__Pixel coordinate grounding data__
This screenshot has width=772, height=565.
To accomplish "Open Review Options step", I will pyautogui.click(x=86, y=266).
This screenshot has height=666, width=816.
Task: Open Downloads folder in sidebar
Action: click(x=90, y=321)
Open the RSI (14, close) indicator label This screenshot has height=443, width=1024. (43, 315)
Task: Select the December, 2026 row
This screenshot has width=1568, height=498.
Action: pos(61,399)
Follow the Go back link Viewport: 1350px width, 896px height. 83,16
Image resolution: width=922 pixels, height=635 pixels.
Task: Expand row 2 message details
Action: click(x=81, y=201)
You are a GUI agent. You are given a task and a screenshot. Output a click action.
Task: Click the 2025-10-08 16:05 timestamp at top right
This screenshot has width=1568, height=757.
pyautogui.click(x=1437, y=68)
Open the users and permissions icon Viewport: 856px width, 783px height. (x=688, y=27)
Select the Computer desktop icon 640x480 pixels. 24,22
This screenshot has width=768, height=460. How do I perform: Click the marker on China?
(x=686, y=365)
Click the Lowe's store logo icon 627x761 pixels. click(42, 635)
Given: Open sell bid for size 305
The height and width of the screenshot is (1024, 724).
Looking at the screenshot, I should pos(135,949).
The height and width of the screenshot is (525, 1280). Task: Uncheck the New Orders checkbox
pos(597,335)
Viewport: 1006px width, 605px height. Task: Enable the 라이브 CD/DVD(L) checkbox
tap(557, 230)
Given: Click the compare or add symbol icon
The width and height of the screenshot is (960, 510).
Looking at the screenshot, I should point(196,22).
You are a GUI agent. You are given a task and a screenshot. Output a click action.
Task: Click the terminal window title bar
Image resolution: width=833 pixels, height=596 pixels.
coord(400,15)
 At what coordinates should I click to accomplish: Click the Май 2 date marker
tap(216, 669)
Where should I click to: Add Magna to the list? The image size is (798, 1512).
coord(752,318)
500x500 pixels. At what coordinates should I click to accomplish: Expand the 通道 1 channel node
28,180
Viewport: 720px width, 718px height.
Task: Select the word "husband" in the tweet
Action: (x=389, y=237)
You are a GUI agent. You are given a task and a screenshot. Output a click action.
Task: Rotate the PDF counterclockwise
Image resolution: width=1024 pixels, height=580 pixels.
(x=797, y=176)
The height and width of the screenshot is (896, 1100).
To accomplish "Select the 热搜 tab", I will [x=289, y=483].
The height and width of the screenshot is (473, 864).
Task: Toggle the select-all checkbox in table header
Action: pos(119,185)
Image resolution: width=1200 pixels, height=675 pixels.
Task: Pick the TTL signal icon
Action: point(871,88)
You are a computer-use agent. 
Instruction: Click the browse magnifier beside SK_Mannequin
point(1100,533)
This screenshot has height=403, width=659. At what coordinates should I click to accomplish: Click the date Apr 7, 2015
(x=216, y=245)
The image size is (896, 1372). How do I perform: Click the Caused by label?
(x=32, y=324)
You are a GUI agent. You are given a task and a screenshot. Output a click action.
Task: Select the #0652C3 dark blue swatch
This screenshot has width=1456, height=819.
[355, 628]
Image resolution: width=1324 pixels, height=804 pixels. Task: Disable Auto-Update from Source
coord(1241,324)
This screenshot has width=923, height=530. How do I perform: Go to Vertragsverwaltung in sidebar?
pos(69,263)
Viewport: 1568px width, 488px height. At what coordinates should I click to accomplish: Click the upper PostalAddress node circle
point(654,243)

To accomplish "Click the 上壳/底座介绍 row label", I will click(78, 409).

__What needs to be done__
Will you return exactly the lines above from the one with "Where should I" down to the one with "Task: Rotate the PDF counterclockwise", counting both as part of the range?

__Result__
Where should I click to: Add Magna to the list? The image size is (798, 1512).
coord(752,318)
500x500 pixels. At what coordinates should I click to accomplish: Expand the 通道 1 channel node
28,180
Viewport: 720px width, 718px height.
Task: Select the word "husband" in the tweet
Action: (x=389, y=237)
You are a GUI agent. You are given a task and a screenshot. Output a click action.
Task: Rotate the PDF counterclockwise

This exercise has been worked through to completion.